(Stored items)
============================================================

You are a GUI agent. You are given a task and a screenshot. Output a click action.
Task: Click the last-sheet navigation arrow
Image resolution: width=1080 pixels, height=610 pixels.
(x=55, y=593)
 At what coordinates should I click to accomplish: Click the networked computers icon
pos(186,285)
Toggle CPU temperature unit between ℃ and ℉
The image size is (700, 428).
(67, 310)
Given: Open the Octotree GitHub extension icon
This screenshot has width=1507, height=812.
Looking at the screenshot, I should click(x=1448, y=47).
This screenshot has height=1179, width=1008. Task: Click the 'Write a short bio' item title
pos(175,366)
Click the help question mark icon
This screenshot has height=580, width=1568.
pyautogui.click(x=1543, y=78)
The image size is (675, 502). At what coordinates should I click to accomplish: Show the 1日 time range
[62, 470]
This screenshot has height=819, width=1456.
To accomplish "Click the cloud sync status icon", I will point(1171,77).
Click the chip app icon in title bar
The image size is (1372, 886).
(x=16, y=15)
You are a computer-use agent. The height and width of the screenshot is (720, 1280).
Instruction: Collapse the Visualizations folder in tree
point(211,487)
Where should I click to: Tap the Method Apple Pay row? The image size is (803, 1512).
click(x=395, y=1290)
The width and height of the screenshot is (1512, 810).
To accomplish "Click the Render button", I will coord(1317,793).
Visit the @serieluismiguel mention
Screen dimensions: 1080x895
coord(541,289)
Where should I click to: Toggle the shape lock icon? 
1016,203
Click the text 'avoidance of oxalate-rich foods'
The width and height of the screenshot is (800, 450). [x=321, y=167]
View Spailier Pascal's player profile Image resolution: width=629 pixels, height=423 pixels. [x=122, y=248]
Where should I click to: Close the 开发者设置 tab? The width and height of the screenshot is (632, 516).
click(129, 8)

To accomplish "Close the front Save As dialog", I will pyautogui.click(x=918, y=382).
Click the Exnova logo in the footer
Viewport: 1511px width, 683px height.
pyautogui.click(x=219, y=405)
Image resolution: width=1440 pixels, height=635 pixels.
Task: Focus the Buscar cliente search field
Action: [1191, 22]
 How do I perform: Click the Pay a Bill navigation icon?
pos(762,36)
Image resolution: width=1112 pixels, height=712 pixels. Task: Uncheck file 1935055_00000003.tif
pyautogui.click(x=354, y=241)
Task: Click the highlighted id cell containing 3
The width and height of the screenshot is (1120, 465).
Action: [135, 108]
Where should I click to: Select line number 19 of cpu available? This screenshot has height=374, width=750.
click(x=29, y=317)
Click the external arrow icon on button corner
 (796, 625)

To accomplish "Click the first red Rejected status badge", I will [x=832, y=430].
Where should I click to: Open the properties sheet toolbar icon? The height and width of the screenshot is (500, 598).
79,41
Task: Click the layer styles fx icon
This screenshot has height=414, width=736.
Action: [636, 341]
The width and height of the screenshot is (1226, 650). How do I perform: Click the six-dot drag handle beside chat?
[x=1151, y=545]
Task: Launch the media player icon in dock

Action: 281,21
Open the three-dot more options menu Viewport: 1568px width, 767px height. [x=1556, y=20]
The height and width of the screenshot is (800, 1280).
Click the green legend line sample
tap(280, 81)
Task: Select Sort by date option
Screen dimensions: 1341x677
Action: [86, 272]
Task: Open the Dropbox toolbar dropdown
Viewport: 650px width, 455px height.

============================================================

* **Aim of the exercise**:
Retype each entry exactly, leaving none of them out.

* **Response to the exercise**:
You are a GUI agent. You are given a task and a screenshot. Output a click action.
Task: Click the last-sheet navigation arrow
Image resolution: width=1080 pixels, height=610 pixels.
(x=55, y=593)
 At what coordinates should I click to accomplish: Click the networked computers icon
pos(186,285)
Toggle CPU temperature unit between ℃ and ℉
The image size is (700, 428).
(67, 310)
Given: Open the Octotree GitHub extension icon
This screenshot has width=1507, height=812.
Looking at the screenshot, I should click(x=1448, y=47).
This screenshot has height=1179, width=1008. Task: Click the 'Write a short bio' item title
pos(175,366)
Click the help question mark icon
This screenshot has height=580, width=1568.
pyautogui.click(x=1543, y=78)
The image size is (675, 502). At what coordinates should I click to accomplish: Show the 1日 time range
[62, 470]
This screenshot has height=819, width=1456.
To accomplish "Click the cloud sync status icon", I will point(1171,77).
Click the chip app icon in title bar
The image size is (1372, 886).
(x=16, y=15)
You are a computer-use agent. The height and width of the screenshot is (720, 1280).
Instruction: Collapse the Visualizations folder in tree
point(211,487)
Where should I click to: Tap the Method Apple Pay row? The image size is (803, 1512).
click(x=395, y=1290)
The width and height of the screenshot is (1512, 810).
To accomplish "Click the Render button", I will coord(1317,793).
Visit the @serieluismiguel mention
Screen dimensions: 1080x895
coord(541,289)
Where should I click to: Toggle the shape lock icon? 
1016,203
Click the text 'avoidance of oxalate-rich foods'
The width and height of the screenshot is (800, 450). [x=321, y=167]
View Spailier Pascal's player profile Image resolution: width=629 pixels, height=423 pixels. [x=122, y=248]
Where should I click to: Close the 开发者设置 tab? The width and height of the screenshot is (632, 516).
click(129, 8)

To accomplish "Close the front Save As dialog", I will pyautogui.click(x=918, y=382).
Click the Exnova logo in the footer
Viewport: 1511px width, 683px height.
pyautogui.click(x=219, y=405)
Image resolution: width=1440 pixels, height=635 pixels.
Task: Focus the Buscar cliente search field
Action: [1191, 22]
 How do I perform: Click the Pay a Bill navigation icon?
pos(762,36)
Image resolution: width=1112 pixels, height=712 pixels. Task: Uncheck file 1935055_00000003.tif
pyautogui.click(x=354, y=241)
Task: Click the highlighted id cell containing 3
The width and height of the screenshot is (1120, 465).
Action: [135, 108]
Where should I click to: Select line number 19 of cpu available? This screenshot has height=374, width=750.
click(x=29, y=317)
Click the external arrow icon on button corner
 (796, 625)

To accomplish "Click the first red Rejected status badge", I will [x=832, y=430].
Where should I click to: Open the properties sheet toolbar icon? The height and width of the screenshot is (500, 598).
79,41
Task: Click the layer styles fx icon
This screenshot has height=414, width=736.
Action: [636, 341]
The width and height of the screenshot is (1226, 650). How do I perform: Click the six-dot drag handle beside chat?
[x=1151, y=545]
Task: Launch the media player icon in dock

Action: 281,21
Open the three-dot more options menu Viewport: 1568px width, 767px height. [x=1556, y=20]
The height and width of the screenshot is (800, 1280).
Click the green legend line sample
tap(280, 81)
Task: Select Sort by date option
Screen dimensions: 1341x677
Action: [86, 272]
Task: Open the Dropbox toolbar dropdown
Viewport: 650px width, 455px height.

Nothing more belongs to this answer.